The composite of $R$ and $S$ is
$
S compose R = {(a,c) : (exists b in B)((a,b) in R and (b,c) in S)}
$
]
== Equivalence relations
Let $A$ be a set and $R$ a relation on $A$.
We say $R$ is reflexive on $A$ if $forall x in A, x R x$. $R$ is symmetric if
$forall x,y in A$, if $x R y$, then $y R x$. $R$ is transitive if $forall x,y,z
in A$, if $x R y$ and $y R z$, then $x R z$.
#theorem[
Let $A$ be a set. For the power set $cal(P)(A)$, the relation "is a subset of"
is reflexive on $cal(P)(A)$ and transitive but not symmetric.
]
#definition[
A relation $R$ on a set $A$ is an equivalence relation on $A$ if $R$ is
reflexive on $A$, symmetric, and transitive.
]
We make an equivalence relation when we think of objects as being related by
having the same property.
An equivalence relation on a set divides the set into subsets of related
elements.
#definition[
Let $R$ be an equivalence class on a set $A$. For $x in A$, the equivalence
class of modulo $R$ (or $x mod R$) is the set
$
overline(x) = {y in A : x R y}
$
Each element of $overline(x)$ is a *representative* of the class. The set
$
A \/ R = {overline(x) : x in A}
$
of all equivalence classes is called $A "modulo" R$.
]
#theorem[
Let $R$ be an equivalence relation on a nonempty set $A$. For all $x$ and $y$
in $A$,
1. $x in overline(x)$ and $overline(x) subset.eq A$
2. $x R y$ if and only if $overline(x) = overline(y)$
3. $x cancel(R) y$ if and only if $overline(x) sect overline(y) = emptyset$
]
== Congruence relations
Now we define congruence relations on $ZZ$ and show that congruence mod $m$ is
an equivalence relation.

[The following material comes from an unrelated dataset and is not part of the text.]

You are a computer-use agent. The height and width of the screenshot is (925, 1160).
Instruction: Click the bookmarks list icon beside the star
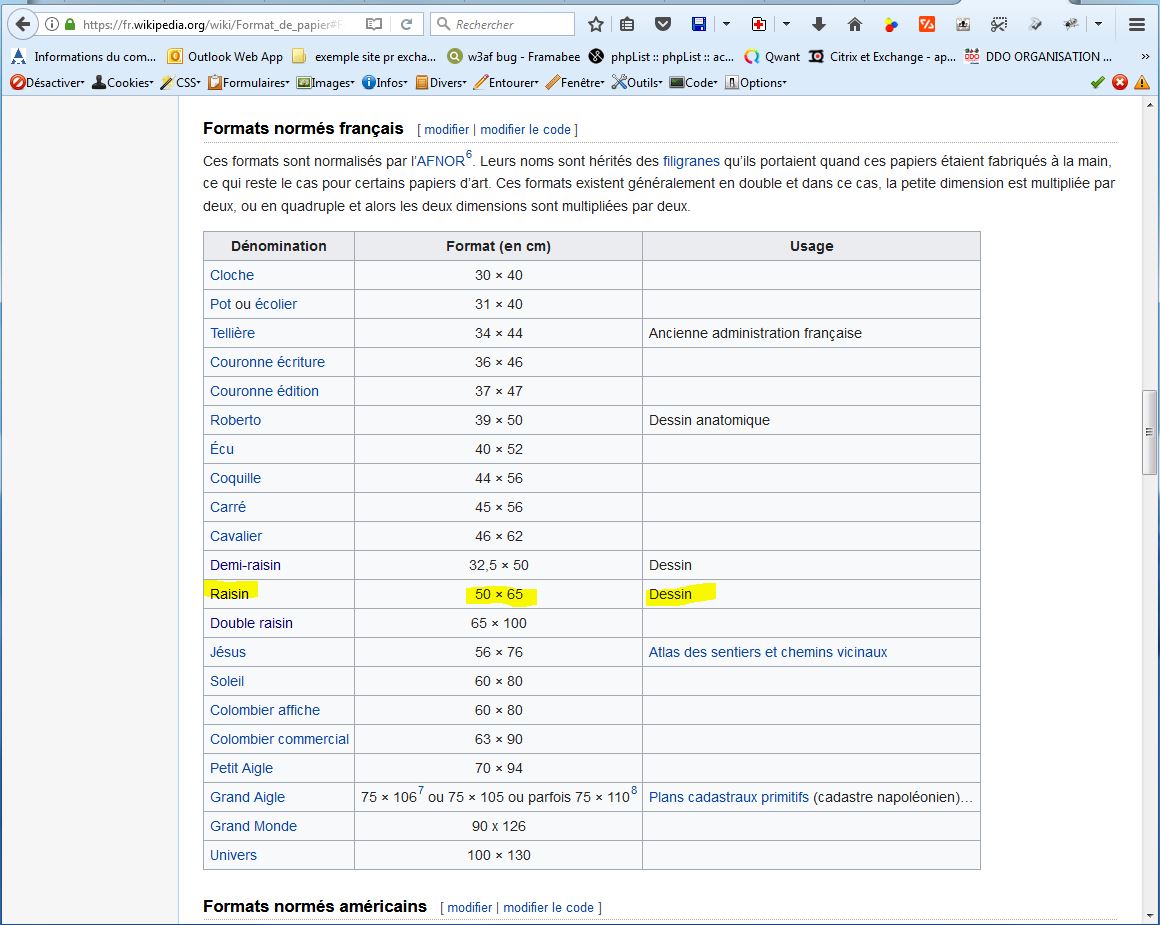pyautogui.click(x=627, y=24)
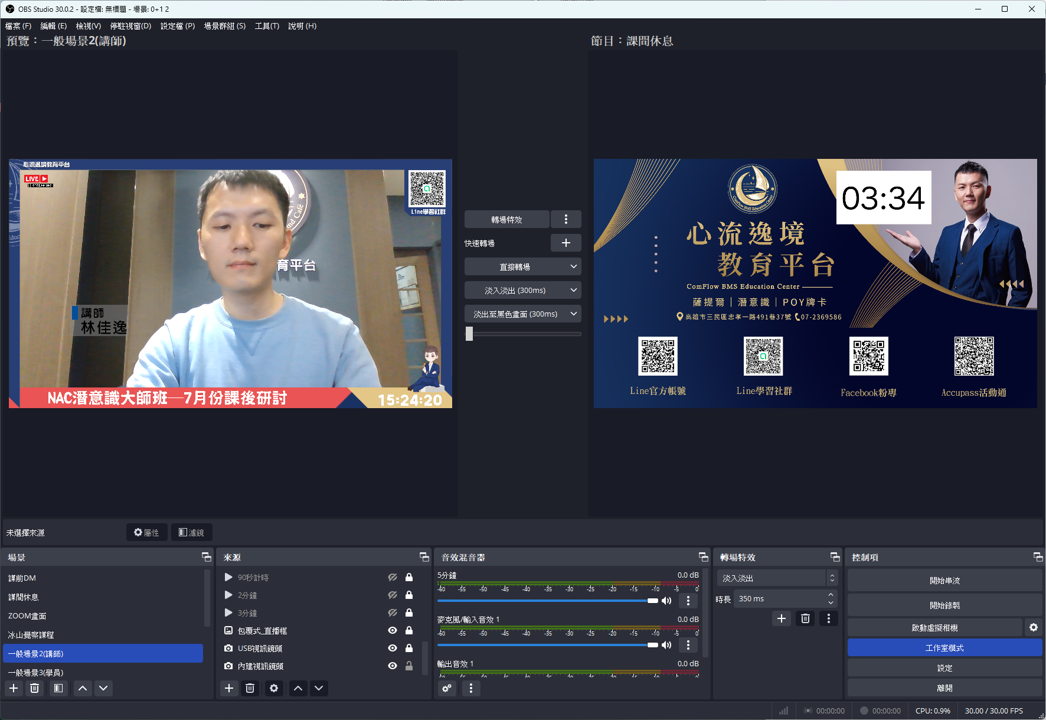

We describe its equivalence classes.
#definition[
Let $m$ be a fixed positive integer. For $x,y in ZZ$, we say $x$ is congruent
to $y$ modulo $m$ and write $x = y (mod m)$ if $m$ divides $(x-y)$. The number
$m$ is called the modulus of the congruence.
]
#theorem[
For every fixed positive integer $m$, congruence modulo $m$ is an equivalence
relation on $ZZ$.
]
#proof[
1. Reflexivity. Let $x$ be an integer. We show $x = x (mod m)$. $m dot 0 = 0 = x - x$, $m | x - x$.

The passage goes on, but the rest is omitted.